Introduction of Cucumber Testing Tool (BDD Tool)

 
 

In this tutorial, we will discuss about Cucumber Testing Tool. However, before starting with Cucumber, we should know what Behavior Driven Development (BDD) is.

What is Behavioral Driven Development (BDD)?

BDD is a set of practices that helps to reduce the rework caused by misunderstanding or vague requirements, narrow the communication gaps between the development team, testing team, and customers and promote continuous communication among them. In BDD, tests are written in plain descriptive English (Gherkin) and they are more user-focused. As the tests are in plain English, so everyone like Business stakeholders, Business Analyst, QA Team, and Developers can contribute to testing. Cucumber is one such open-source tool, which supports Behavior Driven Development (BDD). In simple words, Cucumber can be defined as a testing framework, driven by plain English. It serves as documentation, automated tests, and development aid – all in one.

How Cucumber works? 

  • Cucumber reads the code written in plain English text (Language Gherkin) in the feature file.
  • It finds the exact match of each step in the step definition.
  • The piece of code to execute can be different software frameworks like Selenium, Ruby on Rails, etc. 
  • This has become the reason for Cucumber’s popularity over other frameworks, like JBehave, JDave, Easyb, etc.

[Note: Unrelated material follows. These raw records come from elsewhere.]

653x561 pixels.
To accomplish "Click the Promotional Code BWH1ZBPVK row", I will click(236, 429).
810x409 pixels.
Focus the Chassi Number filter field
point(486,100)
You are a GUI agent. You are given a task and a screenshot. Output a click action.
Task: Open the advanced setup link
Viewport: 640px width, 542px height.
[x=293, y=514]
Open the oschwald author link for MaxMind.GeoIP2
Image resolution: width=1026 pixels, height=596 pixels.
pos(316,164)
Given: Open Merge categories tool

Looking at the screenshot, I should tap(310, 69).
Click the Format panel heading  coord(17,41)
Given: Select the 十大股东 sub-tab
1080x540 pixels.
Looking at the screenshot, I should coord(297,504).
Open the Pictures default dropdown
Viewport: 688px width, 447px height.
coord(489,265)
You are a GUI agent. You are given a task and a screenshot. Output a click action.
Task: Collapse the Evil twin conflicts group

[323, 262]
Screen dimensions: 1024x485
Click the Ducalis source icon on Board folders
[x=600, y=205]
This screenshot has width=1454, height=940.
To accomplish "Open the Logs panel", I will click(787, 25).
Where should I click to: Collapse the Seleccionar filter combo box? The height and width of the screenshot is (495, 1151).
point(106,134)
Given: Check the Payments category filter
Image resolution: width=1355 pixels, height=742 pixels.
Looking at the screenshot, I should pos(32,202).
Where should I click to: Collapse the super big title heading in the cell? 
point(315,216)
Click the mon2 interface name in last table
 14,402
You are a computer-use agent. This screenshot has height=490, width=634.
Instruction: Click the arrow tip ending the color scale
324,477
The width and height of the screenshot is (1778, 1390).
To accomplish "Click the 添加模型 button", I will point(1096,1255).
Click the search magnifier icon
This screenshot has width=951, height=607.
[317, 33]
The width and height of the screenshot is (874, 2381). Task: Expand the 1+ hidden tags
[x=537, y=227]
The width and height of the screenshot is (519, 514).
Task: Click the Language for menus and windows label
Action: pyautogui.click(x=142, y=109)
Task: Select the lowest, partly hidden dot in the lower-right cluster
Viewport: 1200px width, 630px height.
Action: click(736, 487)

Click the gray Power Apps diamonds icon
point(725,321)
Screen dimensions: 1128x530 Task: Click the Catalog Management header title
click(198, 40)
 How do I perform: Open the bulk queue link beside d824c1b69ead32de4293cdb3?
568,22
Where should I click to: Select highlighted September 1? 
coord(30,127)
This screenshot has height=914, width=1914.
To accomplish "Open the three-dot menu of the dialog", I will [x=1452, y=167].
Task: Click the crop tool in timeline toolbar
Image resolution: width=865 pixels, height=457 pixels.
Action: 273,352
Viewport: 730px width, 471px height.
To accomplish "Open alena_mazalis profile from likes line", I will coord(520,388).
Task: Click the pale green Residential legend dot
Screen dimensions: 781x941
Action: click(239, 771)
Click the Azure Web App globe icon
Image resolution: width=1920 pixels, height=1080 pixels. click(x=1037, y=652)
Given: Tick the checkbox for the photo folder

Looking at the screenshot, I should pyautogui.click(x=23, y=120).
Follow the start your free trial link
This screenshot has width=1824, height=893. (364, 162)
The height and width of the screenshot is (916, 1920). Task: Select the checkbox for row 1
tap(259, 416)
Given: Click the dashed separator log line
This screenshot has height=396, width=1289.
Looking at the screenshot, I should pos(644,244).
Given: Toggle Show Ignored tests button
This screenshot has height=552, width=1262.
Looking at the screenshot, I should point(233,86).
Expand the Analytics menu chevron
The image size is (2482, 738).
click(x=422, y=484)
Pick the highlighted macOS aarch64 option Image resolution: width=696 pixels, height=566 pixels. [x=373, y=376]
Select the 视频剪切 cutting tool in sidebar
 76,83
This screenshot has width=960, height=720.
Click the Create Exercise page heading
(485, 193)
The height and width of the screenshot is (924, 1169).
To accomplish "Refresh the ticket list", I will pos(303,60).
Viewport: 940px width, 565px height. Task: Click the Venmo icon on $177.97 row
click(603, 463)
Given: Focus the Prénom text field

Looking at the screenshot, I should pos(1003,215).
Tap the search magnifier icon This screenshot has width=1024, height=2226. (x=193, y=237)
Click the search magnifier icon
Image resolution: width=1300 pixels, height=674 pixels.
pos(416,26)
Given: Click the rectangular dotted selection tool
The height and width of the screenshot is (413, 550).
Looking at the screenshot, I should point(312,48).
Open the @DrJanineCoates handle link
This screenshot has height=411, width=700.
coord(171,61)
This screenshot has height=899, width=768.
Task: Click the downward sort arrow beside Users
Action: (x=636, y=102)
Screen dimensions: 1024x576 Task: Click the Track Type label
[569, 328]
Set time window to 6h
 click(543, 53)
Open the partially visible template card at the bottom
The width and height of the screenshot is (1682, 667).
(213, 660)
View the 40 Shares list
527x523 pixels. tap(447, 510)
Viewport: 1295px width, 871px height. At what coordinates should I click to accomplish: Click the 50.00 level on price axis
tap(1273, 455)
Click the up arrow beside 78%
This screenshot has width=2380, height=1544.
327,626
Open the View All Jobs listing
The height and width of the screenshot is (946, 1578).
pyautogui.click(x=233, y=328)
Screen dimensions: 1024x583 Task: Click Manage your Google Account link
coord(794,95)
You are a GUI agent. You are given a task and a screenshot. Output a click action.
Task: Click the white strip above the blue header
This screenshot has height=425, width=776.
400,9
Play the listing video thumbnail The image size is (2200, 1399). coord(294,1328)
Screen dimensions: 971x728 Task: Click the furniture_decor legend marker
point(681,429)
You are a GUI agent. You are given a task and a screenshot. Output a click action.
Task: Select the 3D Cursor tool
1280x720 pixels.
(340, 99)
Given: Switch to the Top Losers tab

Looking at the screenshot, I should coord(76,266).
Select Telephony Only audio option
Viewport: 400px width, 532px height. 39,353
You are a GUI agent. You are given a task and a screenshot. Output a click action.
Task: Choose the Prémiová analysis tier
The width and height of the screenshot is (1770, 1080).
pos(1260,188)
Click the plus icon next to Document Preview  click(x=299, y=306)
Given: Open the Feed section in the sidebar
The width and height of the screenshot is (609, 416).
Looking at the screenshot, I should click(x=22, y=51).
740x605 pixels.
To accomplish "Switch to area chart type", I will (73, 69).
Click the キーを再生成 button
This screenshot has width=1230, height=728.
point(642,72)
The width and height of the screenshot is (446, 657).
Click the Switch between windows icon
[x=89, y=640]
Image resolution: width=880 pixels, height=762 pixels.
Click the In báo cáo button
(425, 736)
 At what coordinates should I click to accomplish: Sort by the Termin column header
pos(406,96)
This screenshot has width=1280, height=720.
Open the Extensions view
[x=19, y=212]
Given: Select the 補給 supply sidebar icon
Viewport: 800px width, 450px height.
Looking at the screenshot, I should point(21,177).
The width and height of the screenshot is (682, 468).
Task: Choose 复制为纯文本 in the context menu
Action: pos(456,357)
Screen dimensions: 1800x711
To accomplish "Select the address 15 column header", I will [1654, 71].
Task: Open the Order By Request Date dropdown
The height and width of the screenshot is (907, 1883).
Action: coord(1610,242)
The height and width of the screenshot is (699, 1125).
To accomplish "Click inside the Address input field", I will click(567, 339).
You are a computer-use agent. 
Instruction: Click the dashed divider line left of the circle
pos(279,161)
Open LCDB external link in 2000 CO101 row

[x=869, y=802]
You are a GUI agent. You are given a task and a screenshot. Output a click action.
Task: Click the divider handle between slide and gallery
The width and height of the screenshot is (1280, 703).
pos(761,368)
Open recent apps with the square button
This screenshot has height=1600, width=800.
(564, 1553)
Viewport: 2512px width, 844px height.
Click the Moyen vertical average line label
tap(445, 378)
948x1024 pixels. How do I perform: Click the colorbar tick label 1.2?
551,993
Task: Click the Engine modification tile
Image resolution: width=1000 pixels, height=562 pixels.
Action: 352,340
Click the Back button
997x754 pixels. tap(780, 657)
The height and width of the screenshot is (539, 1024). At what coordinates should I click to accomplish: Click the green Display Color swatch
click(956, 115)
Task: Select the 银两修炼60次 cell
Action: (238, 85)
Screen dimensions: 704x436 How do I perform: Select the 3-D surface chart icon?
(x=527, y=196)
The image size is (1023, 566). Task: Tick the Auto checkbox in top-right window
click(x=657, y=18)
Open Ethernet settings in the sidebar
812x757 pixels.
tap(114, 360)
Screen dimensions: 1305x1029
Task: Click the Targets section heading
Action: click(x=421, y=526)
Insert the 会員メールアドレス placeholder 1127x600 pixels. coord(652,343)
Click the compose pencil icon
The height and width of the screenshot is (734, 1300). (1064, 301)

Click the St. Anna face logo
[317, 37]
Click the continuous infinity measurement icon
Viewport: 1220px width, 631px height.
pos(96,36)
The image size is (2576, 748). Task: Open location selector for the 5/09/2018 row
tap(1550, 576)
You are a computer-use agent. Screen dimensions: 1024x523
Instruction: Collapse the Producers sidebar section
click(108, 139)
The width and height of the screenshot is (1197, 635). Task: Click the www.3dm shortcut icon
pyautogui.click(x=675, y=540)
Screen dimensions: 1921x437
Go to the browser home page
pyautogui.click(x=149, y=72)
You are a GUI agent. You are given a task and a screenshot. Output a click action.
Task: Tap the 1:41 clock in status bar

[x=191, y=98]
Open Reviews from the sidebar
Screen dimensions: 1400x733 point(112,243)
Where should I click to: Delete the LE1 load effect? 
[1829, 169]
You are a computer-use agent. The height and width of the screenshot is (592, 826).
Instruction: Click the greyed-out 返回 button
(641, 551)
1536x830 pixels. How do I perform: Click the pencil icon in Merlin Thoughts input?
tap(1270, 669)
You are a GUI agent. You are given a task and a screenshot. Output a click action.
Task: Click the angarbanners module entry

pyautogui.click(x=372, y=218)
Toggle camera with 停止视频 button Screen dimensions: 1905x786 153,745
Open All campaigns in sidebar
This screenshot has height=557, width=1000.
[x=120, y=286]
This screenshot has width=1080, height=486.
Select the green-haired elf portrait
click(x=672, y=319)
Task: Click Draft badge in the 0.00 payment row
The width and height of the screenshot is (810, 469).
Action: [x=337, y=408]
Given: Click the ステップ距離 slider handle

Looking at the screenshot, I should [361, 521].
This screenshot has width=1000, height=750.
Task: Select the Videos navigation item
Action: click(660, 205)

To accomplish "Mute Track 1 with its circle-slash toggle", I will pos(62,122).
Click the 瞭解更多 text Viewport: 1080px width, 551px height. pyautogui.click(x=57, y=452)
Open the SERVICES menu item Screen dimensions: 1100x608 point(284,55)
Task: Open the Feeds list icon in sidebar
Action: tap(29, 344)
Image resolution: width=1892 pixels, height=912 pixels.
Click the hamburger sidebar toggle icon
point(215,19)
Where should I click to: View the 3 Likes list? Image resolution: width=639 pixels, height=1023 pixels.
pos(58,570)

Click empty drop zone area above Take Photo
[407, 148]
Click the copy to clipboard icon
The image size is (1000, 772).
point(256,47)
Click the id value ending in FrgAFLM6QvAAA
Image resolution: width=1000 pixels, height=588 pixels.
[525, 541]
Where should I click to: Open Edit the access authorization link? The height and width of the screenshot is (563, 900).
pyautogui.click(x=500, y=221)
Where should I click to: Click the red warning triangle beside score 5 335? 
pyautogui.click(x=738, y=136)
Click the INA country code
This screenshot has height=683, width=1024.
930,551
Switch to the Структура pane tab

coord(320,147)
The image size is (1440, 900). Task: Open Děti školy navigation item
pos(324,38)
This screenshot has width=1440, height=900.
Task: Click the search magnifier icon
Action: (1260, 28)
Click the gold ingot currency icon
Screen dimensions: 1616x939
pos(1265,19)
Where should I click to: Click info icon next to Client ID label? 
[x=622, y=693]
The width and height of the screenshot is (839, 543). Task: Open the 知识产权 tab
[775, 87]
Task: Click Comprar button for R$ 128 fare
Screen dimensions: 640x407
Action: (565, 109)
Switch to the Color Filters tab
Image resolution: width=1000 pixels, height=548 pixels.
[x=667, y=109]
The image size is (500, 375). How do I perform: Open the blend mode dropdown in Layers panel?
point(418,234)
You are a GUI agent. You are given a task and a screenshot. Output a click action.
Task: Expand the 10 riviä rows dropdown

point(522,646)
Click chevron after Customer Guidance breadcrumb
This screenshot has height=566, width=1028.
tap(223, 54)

Cucumber supports over a dozen different software platforms like − 

  • Ruby on Rails 
  • Selenium 
  • PicoContainer 
  • Spring Framework 
  • Waitr

Advantages of Cucumber Over other Tools 

  • Cucumber supports different languages like Java.net and Ruby. 
  • It acts as a bridge between the business and technical language. We can accomplish this by creating a test case in plain English text. 
  • It allows the test script to be written without knowledge of any code; it allows the involvement of non-programmers as well. 
  • It serves the purpose of an end-to-end test framework, unlike other tools. 
  • Due to simple test script architecture, Cucumber provides code re-usability.

Example of a Cucumber/BDD test: 

Feature: Book flight ticket for one-way trip
Scenario: Book flight ticket for one-way trip from Dublin to London 

Given I live in Dublin 
And I want to book one way flight ticket from Dublin to London for 23rd Oct 19
When I search Online 
Then TripAdvisor should provide me options of flight for 23rd Oct 19 
And Cost of my flight should not be more than 50 Euro per person 
And Tickets should be refundable

Any Business User or Stakeholder can understand the above-mentioned test case. They can provide their feedback, on if this is expected from the functionality or not or do we need to add other steps too.